With so much content and the chance for up to four player offline S.K.A.T.E. and Spot Battle party games on one console, it might sound as though EA has made skateboarding more fun than cruising around town on your board whilst hanging onto the back of a pickup truck. The reason that skate doesn't quite achieve this is that some parts of the game are locked in the past - and not even the progressive control system, and EA's other good work, can transport the title all the way back to the future.

Primary amongst these is the imprecise nature of the Flickit system, which frequently sees you making the movement for one trick only for your skater to perform another. It's a problem that's irritating enough during the many story mode challenges where it's basically skate-or-die because one mistake results in failure, but in the tasks that demand the production of a specific trick it can be so infuriating that it leaves your hair standing on end like Rodney Recloose, and your skating abilities looking closer to those of the Spice Girls than the Z-Boys. Then there are some issues that hint at a slight clumsiness in aspects of skate's design, which include the inability to get off your board, a tendency for the game to encourage skaters to get in each other's way and some random in-game load times. The last of these is a real shame as it somewhat undermines the commendable lengths that EA has gone to in trying to make a game as large as skate easily accessible, such as allowing you to use the map to jump straight to the locations of challenges, shops, and train stations around the city. The final gripe concerns the advertising littered throughout the title, as although EA has easily included enough of this to recreate the important part it plays in the culture of the sport, the amount of product placement that skate has been subjected to leaves it branded with the unpleasant marks of a game that has sold out.
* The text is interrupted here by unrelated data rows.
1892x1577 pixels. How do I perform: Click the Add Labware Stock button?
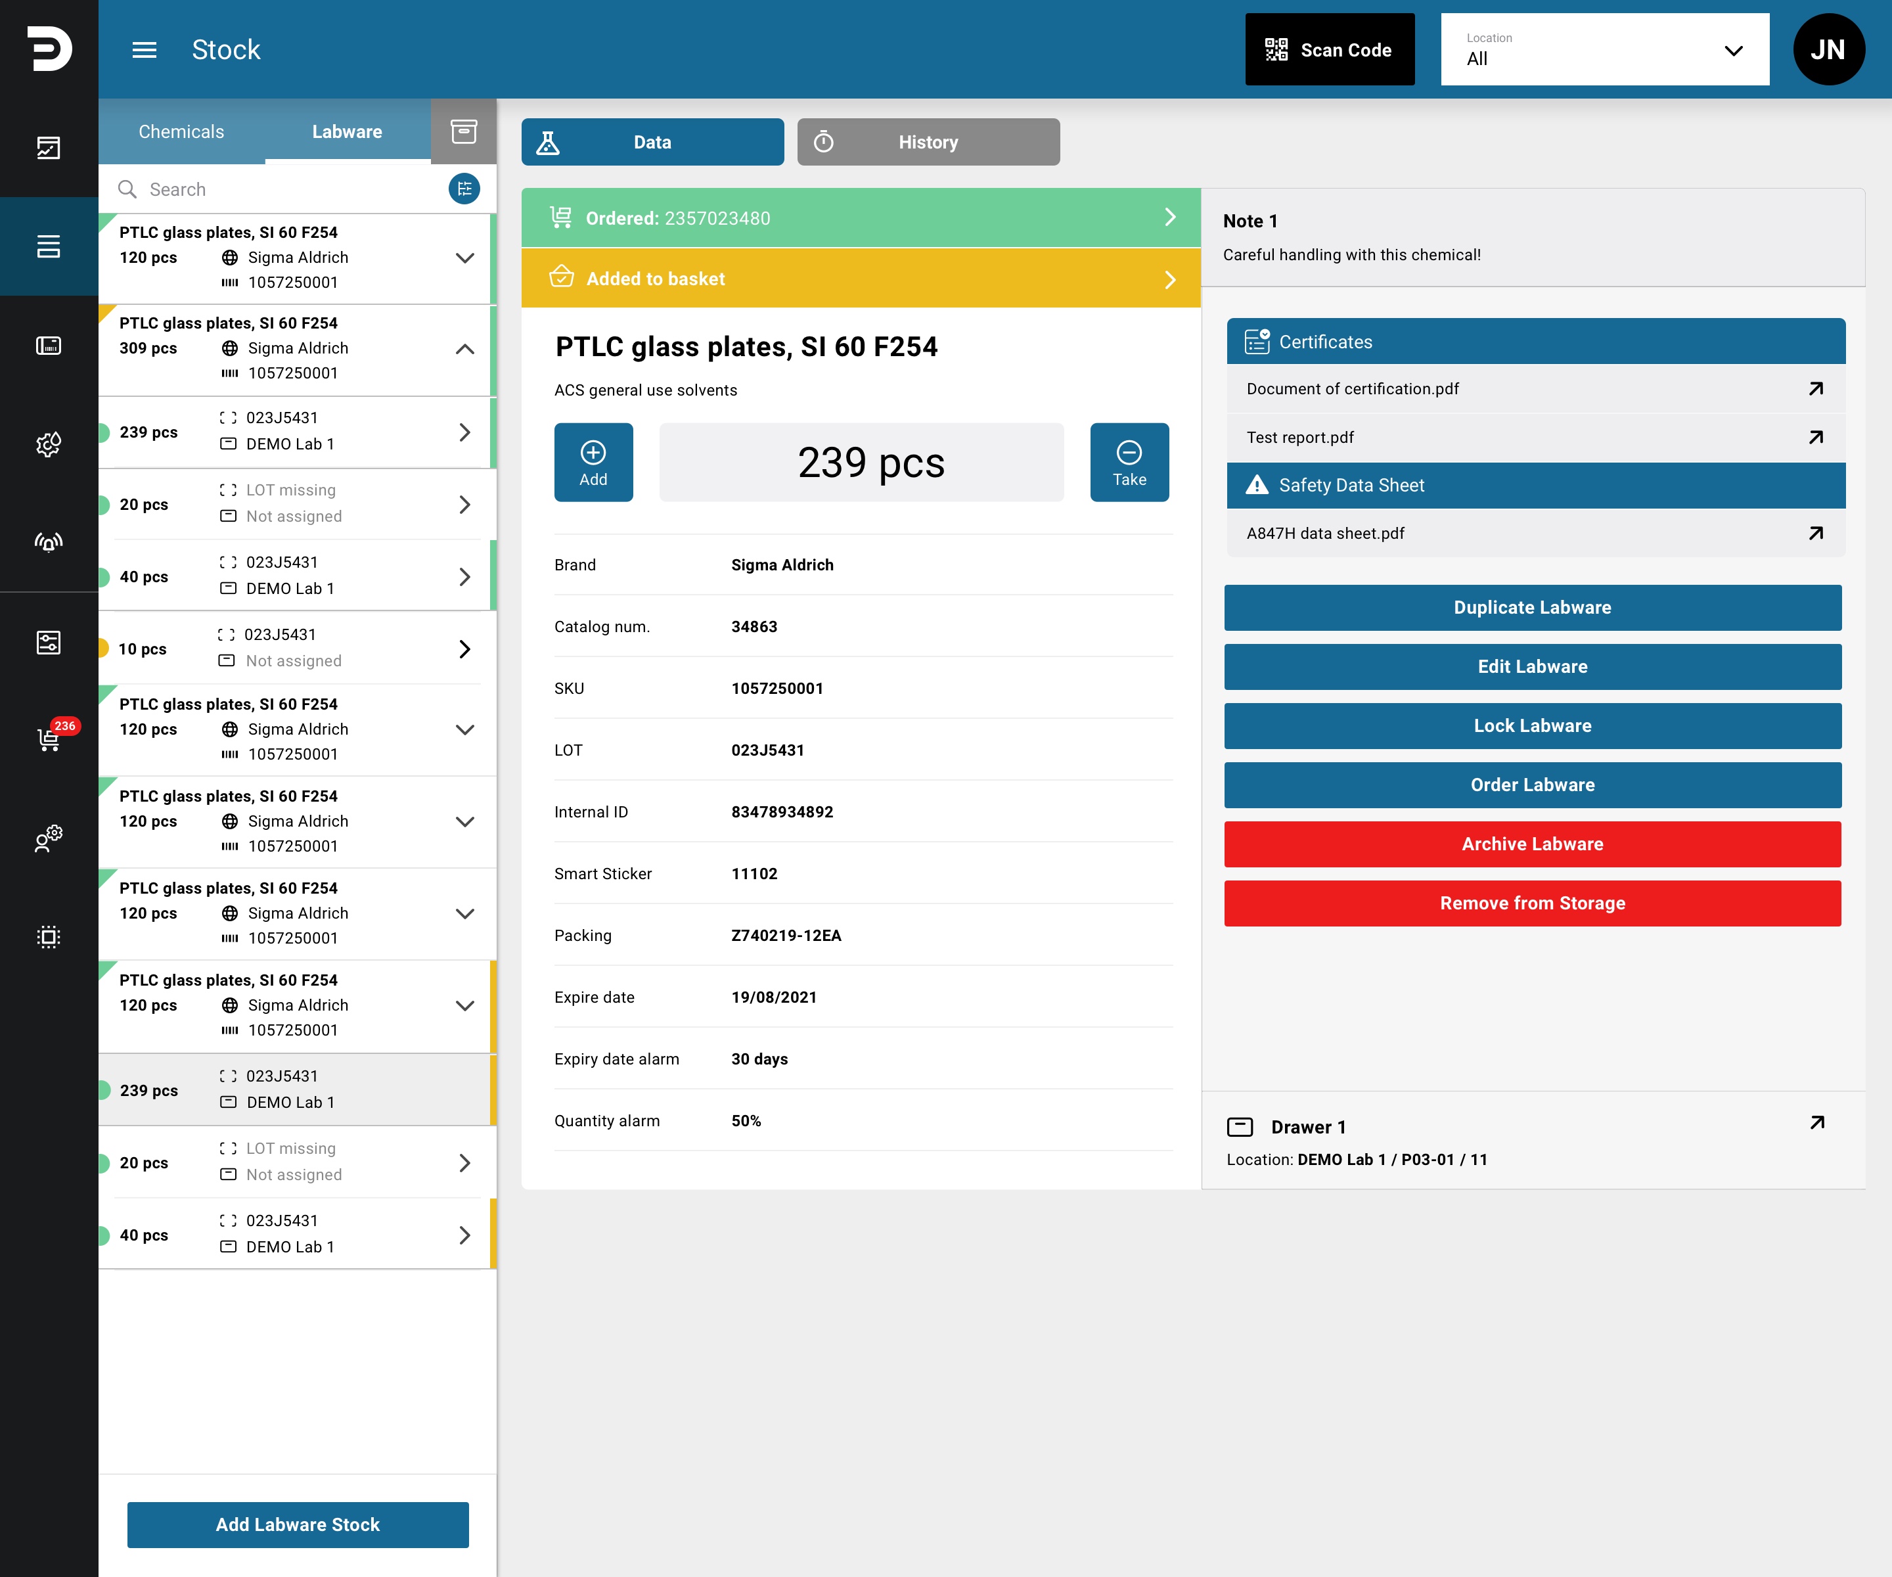tap(297, 1525)
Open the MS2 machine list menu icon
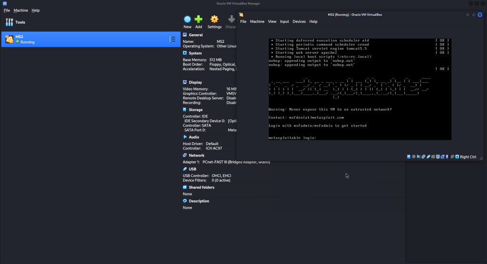This screenshot has height=264, width=487. (x=172, y=39)
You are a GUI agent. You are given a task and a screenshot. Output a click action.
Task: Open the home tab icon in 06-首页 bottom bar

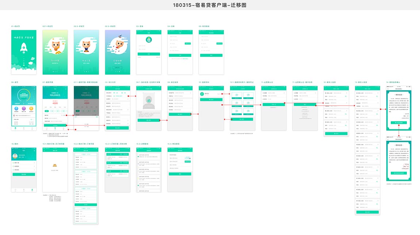click(15, 128)
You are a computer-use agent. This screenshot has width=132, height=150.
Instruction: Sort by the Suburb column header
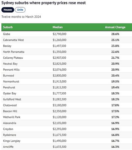8,27
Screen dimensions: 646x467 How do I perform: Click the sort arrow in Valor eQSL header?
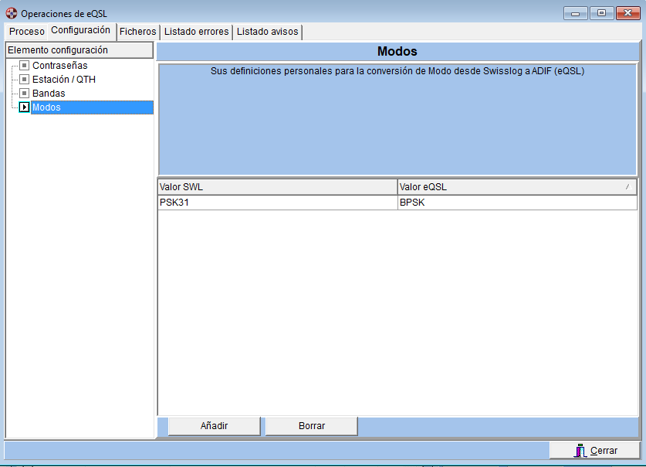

On a brighter note, sound has been used well to create spot on board noises and clever effects such as the music that blares out from sound systems at top skate spots to help you locate them, although the menu screens are, as usual, the home of a standard EA mix tape. Visually, skate is once again distinctively alternative, with a camera position that is set fairly close behind your skater, in a slightly dropped down position. The idea is for the whole game to appear like it's being shot by someone following you on another board, and whilst the style is impressive, the angle is not as user-friendly as the one in Tony Hawk's, with your skater often obscuring your view slightly. Despite this, there's still more than enough clear space onscreen to enjoy the sights of the affluent San Vanelona. It's a next generation city that appears to be the perfect gated community for skateboarders, with the perpetual sun that shines down upon it adding a feel of the endless Californian summers of the 1970s, making it look the complete flipside of Proving Ground's urban grime.

There's a strong argument to be made that you can judge the current health of the two main contenders in this new skateboarding battle simply by looking at them. While the veteran Hawk appears tired and jaded from years of struggling to single-handedly carry the genre and keep the huge popularity of his series going, skate, by comparison, is the rookie with none of this burden yet on his back, whose exciting new ideas are helping videogame skateboarding to evolve. It will be interesting to see what EA do next with skate to prove to doubters that it's more than just a lucky fit for a control system they have previously used elsewhere. Perhaps the answer lies in the game's freeskate mode, as it is here, without the hang-ups of time limits and exact trick requirements, where skate feels most at ease - handing over to the player all the inventiveness that EA has put into the city to see what can be created with it and shared with the world. In a funny way it may turn out that the Tony Hawk's games needed the arrival of skate as much as skate needed the existence of Tony Hawk's to make it what it is - the new home of skateboarding, at least for the time being.